Besonders bemerkenswert ist die Entwicklung im Bereich der Elektromobilität. Nach Jahren mit starken Wachstumsraten sackte der Absatz reiner Elektroautos bei BMW um 20 Prozent auf 87.500 Fahrzeuge ab. Dieser Rückgang könnte teilweise auf die Einführung der ersten Fahrzeuge der sogenannten Neuen Klasse zurückzuführen sein. Obwohl bisher nur wenige Einheiten ausgeliefert wurden, machen diese Modelle seit etwa einem halben Jahr einen relevanten Anteil der Elektroauto-Neubestellungen aus.

BMW-Vertriebsvorstand Jochen Goller zeigt sich dennoch optimistisch: „Mit deutlich mehr als 50.000 Auftragseingängen seit Bestellstart in Europa übertrifft das Kundeninteresse für den BMW iX3 unsere hohen Erwartungen.“ Auch zum kürzlich vorgestellten zweiten Modell der Neuen Klasse, dem BMW i3, erreiche den Konzern ausgesprochen positives Feedback.

Ausblick und strategische Positionierung

Trotz der aktuellen Herausforderungen bleibt BMW zuversichtlich, was die langfristige Entwicklung im Elektrosegment betrifft. Die positive Resonanz auf die neuen Modelle der Neuen Klasse deutet auf ein anhaltendes Kundeninteresse hin. Die regionale Diversifizierung der Märkte zeigt zudem, dass Schwächen in einem Bereich durch Stärken in anderen Regionen teilweise kompensiert werden können.

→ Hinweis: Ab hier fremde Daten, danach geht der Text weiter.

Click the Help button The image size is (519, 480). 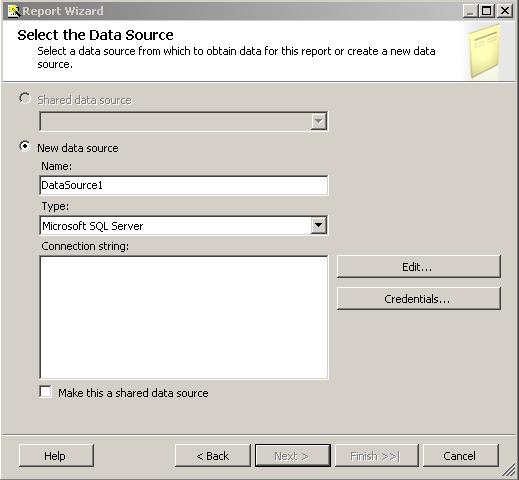pos(56,456)
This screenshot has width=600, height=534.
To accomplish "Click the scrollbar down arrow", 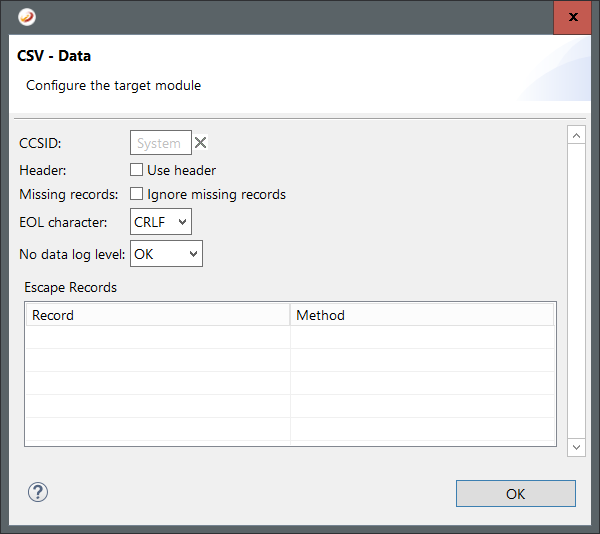I will point(575,447).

Die Automobilindustrie insgesamt steht vor der Herausforderung, die Transformation zur Elektromobilität erfolgreich zu gestalten. Für BMW bedeutet dies, die aktuellen Absatzschwächen im Elektrosektor als vorübergehende Phase zu betrachten und gleichzeitig die starken Positionen in traditionellen Märkten wie Deutschland zu festigen.